**Exercise aim**
Skip the pictures and retype exactly the lines from the one holding "This screenshot has width=670, height=1960." through the end of the entries.

━━━━━ Records for this exercise ━━━━━

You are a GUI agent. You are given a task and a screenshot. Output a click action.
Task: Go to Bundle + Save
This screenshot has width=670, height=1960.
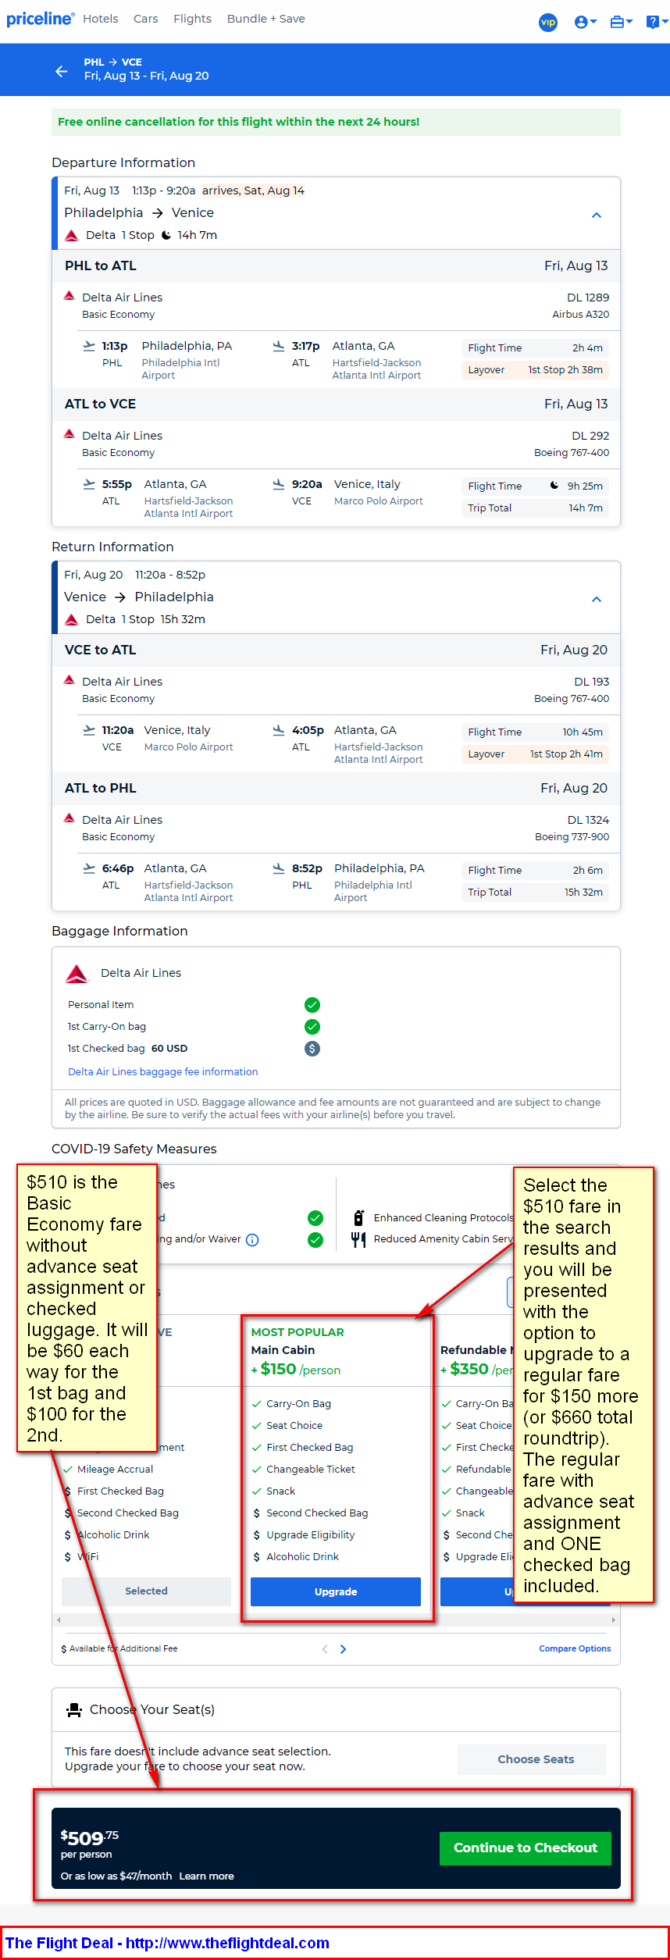pos(266,19)
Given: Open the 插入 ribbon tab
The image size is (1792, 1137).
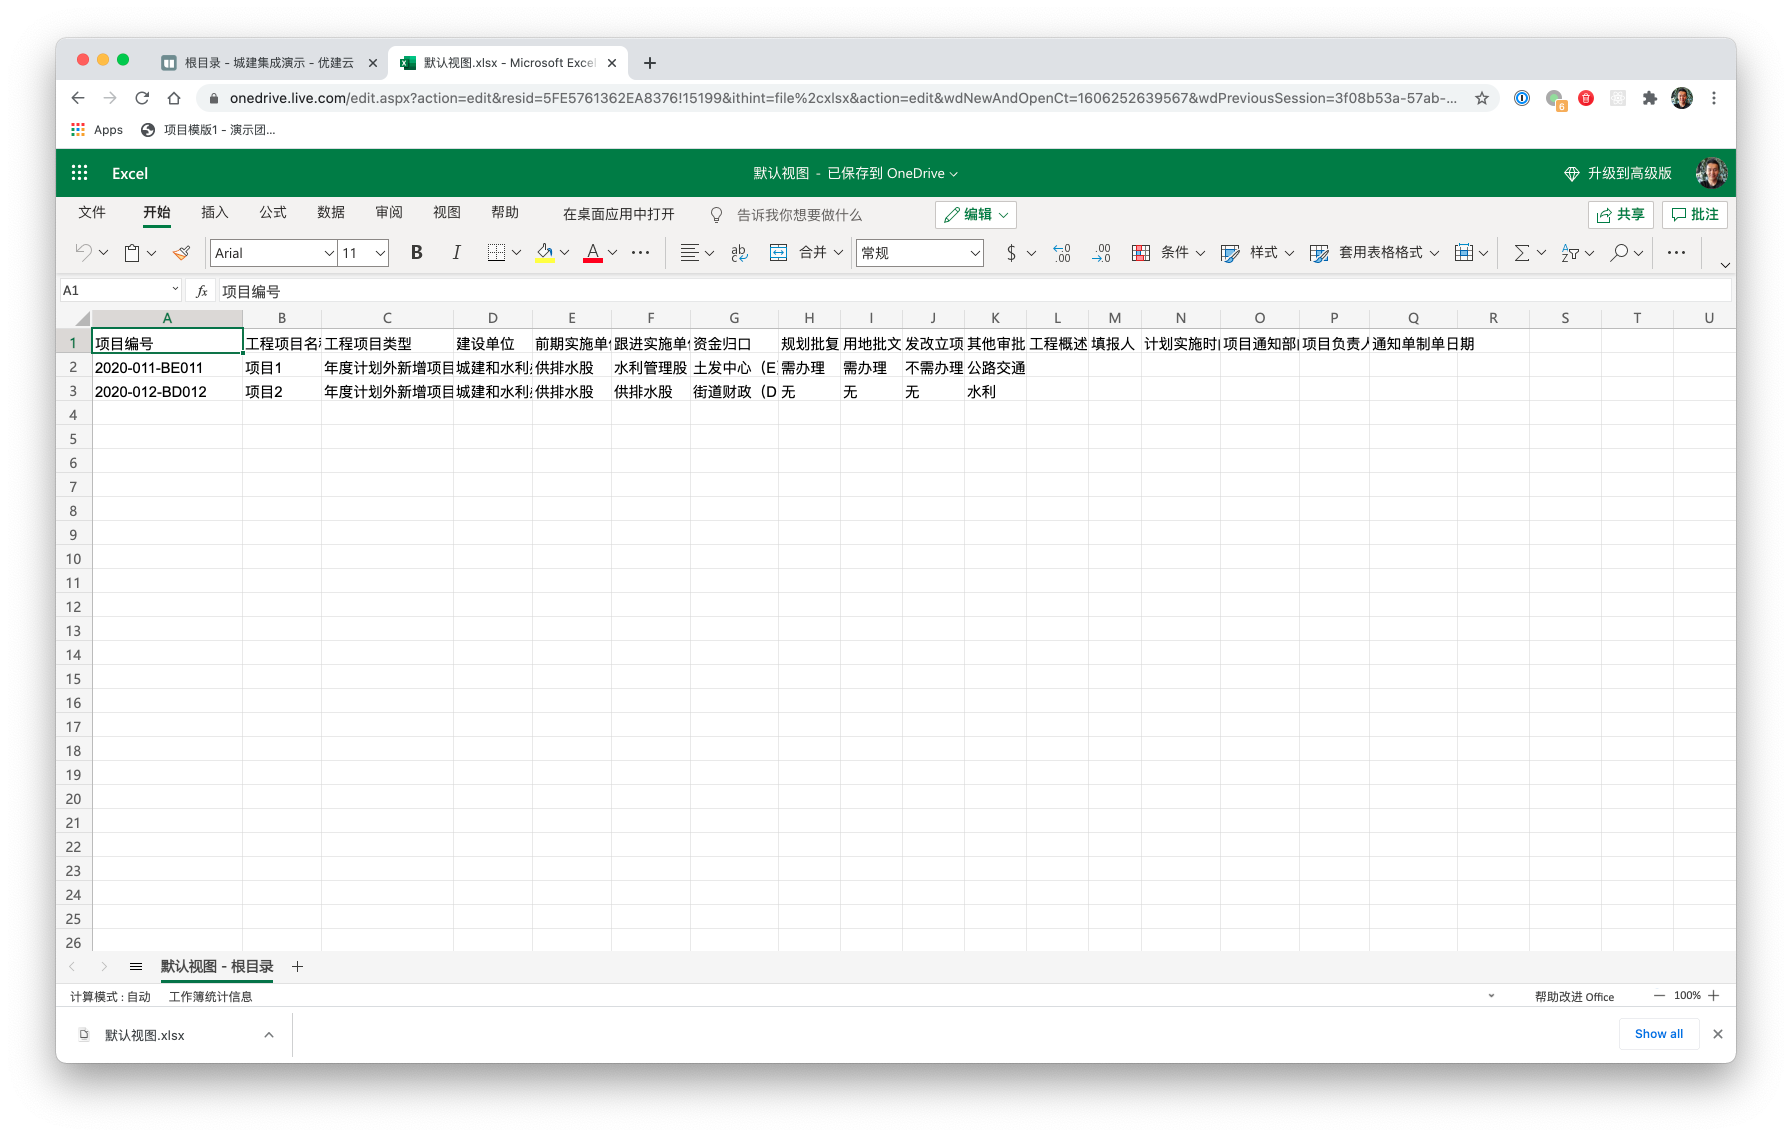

━━━━━

**Result below**
This screenshot has width=670, height=1960.
pos(266,19)
Given: Open the 插入 ribbon tab
The image size is (1792, 1137).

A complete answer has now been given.